Только барахтался в ней у самого бережка, вцепив­шись в дно, боясь, что течение снесёт на глубину. Уже потом река научила меня плавать, и я перестал бояться течения. Часто-часто, даже в холодные летние дни, сидел я здесь на песчаном плёсе в толпе деревенской ребятни, накупавшийся до одурения, весь в гусиной коже, не в силах ничего сказать из-за зубовного стукотка. Именно тут было центральное место наших сборищ, здесь рождались наши «страшные» тайны и заговоры, отсюда наш предво­дитель Шурка, по прозвищу Турачка, водил нас в морковные и гороховые набеги, под его умелым командова­нием мы отсюда, набрав мелких камешков, нападали на будку около магазина, где сидел полуглухой занозистый сторож дедко Олеха, Шуркин дедушка, дравший его за уши нещадно...

Ещё я удил ершей, которых на реке Белой великое множество.

Здесь проходило моё детство.

Но реки я не понимал. Она была просто движением воды, где можно купаться и удить ершей.

Ощущение реки, единения с ней пришло позже, ког­да я влюбился в Наташу Петрову, девочку из Ленин­града.

На маленьком травянистом обрыве над рекой, уединённая от людских глаз, стояла худенькая, побитая вет­рами рябинка. Сюда я приходил часто и думал печаль­ные думы, потому что Наташа не отвечала мне взаим­ностью. Думал и глядел на воду.

Но, странное дело: я открыл, что река сопереживает мне. Течение её становилось задумчивым, неторопливым, тихим. Река будто остерегалась нарушить течение моих сердечных мальчишеских мыслей. В ней стал я находить единомышленника, а потом и друга.

Я никогда не обманулся в её искренности, честности и надёжности.

Иногда на душу ложилось что-то тяжёлое, липкое и нечистое. Тогда прохладное речное течение проходило через мою душу и смывало всё лишнее, инородное, при­липшее случайно.

Оказалось, что и у реки есть смена настроений.

Весной, разломав спиной лёд и выбросив в море его осколки, она ликовала в свободе, распрямлялась в востор­женном водяном беге, переставляла как ей хотелось ва­луны на дне, как весёлая и чистоплотная хозяйка, очи­щала и обновляла свои берега, смывая с них портящий её вид мусор, кормила кислородом полусонных с зимы рыб.

Меня она встречала весной с нескрываемой радостью: призывно подмигивала бликами, быстро-быстро и страстно нашёптывала что-то...

Летом она много трудилась: купала ребятишек, стира­ла и полоскала бельё, выращивала мальков, качая и под­кармливая их в тёплых, мутноватых заводях. Поэтому и вела себя спокойно и строго, не показывая никому, что ей хочется и поиграть, и поволноваться, и рассердиться на кого-нибудь злого...

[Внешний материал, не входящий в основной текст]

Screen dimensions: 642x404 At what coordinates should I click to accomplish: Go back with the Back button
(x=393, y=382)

Поздней осенью река, потемнев от усталости, текла опять величаво, неторопливо и полноводно. Широкогруд­но и привольно дышала, как могучий человек, от которого многого ждали в трудах, и он не посрамил надежды. Снова идти под лёд реке не хотелось, и днём, собравшись с силами, она ломала нарастающий по ночам тонкий, но упругий лёд, рассыпая его на хрустящие, прозрачно-хру­стальные осколки.

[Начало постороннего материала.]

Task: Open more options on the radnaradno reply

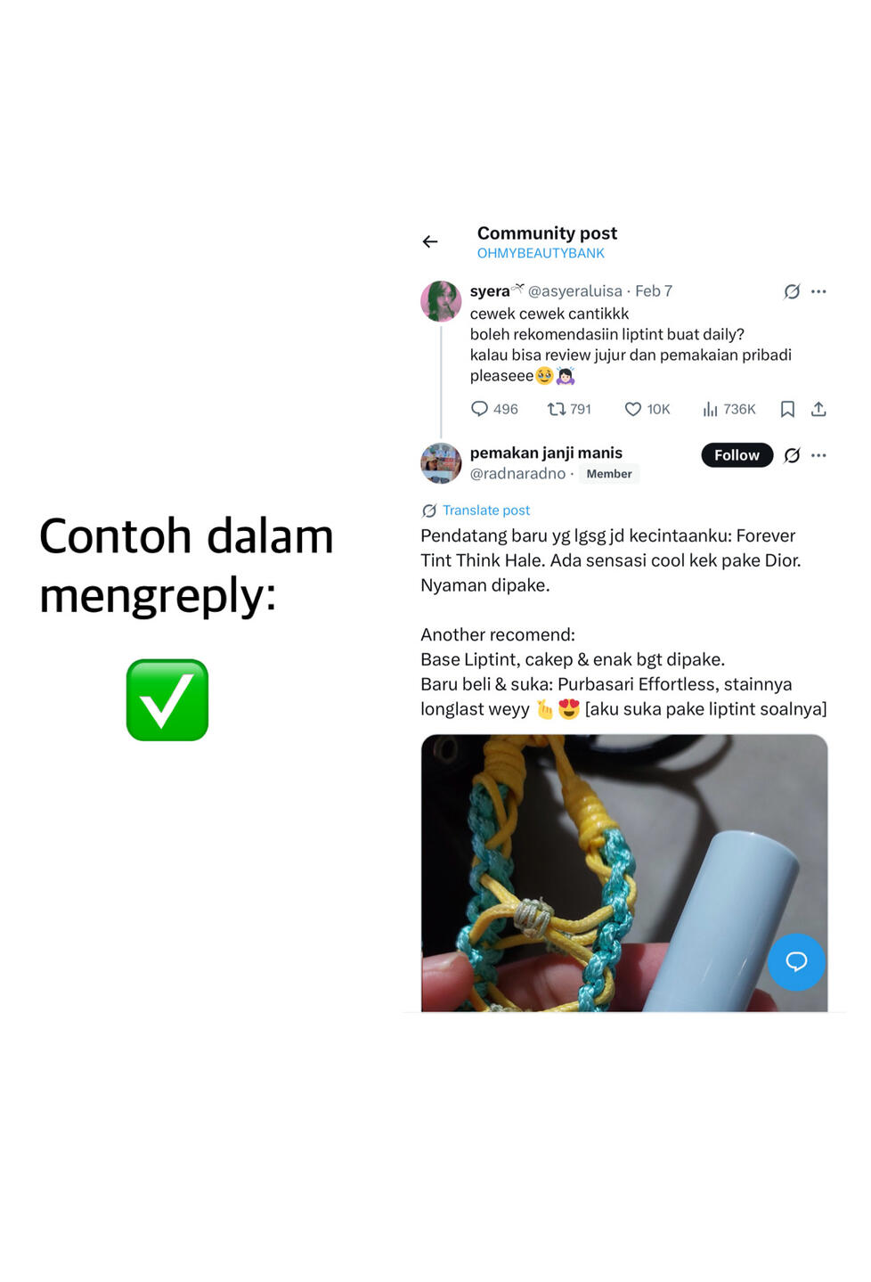Action: pyautogui.click(x=819, y=455)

... Прошли годы, но любовь моя к реке только креп­нет. Само её существование — это незыблемая для меня опора. Течение моей жизни кажется мне истоком из реки моего детства. Душа моя не высохнет, пока есть влага в этой реке.

Я постоянно стремлюсь к ней, научившей меня пла­вать, бороться с встречным течением.

Она течёт через моё сердце и очищает меня.

Я окунаюсь в неё с головой, и река смывает всё прилипшее к моей душе, наносное, постороннее, недос­тойное...

Останься же полноводной, река! Пусть не замутнеют твои воды!